Reproduce verbatim everything in the records from the line containing "Expand the My" down to the line containing "coord(1540,20)", including both of those lines.

>> Begin

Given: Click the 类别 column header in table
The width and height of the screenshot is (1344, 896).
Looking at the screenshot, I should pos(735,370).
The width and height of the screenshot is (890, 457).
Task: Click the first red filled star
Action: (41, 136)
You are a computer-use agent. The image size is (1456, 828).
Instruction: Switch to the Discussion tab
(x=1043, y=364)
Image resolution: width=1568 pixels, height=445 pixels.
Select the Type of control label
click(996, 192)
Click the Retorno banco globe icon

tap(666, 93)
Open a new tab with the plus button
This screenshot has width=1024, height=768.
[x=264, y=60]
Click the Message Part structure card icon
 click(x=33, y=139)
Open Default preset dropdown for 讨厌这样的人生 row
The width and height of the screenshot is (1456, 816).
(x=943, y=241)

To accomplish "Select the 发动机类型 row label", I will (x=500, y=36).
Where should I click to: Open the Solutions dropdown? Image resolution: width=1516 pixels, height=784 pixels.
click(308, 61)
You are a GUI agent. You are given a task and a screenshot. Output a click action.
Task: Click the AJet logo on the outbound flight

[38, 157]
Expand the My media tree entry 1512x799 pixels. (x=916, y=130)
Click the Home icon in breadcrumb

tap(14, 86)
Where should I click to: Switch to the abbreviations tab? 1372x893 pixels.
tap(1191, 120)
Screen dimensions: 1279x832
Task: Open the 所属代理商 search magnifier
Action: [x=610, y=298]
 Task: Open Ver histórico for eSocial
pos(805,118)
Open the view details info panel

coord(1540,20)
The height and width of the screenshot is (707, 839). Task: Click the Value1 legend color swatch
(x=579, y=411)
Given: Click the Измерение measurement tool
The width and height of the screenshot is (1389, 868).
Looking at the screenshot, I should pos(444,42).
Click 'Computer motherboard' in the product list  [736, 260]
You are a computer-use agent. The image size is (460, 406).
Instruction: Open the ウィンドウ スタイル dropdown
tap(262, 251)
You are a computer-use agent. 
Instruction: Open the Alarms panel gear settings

>> End

Response to this task —
Expand the My media tree entry 1512x799 pixels. (x=916, y=130)
Click the Home icon in breadcrumb

tap(14, 86)
Where should I click to: Switch to the abbreviations tab? 1372x893 pixels.
tap(1191, 120)
Screen dimensions: 1279x832
Task: Open the 所属代理商 search magnifier
Action: [x=610, y=298]
 Task: Open Ver histórico for eSocial
pos(805,118)
Open the view details info panel

coord(1540,20)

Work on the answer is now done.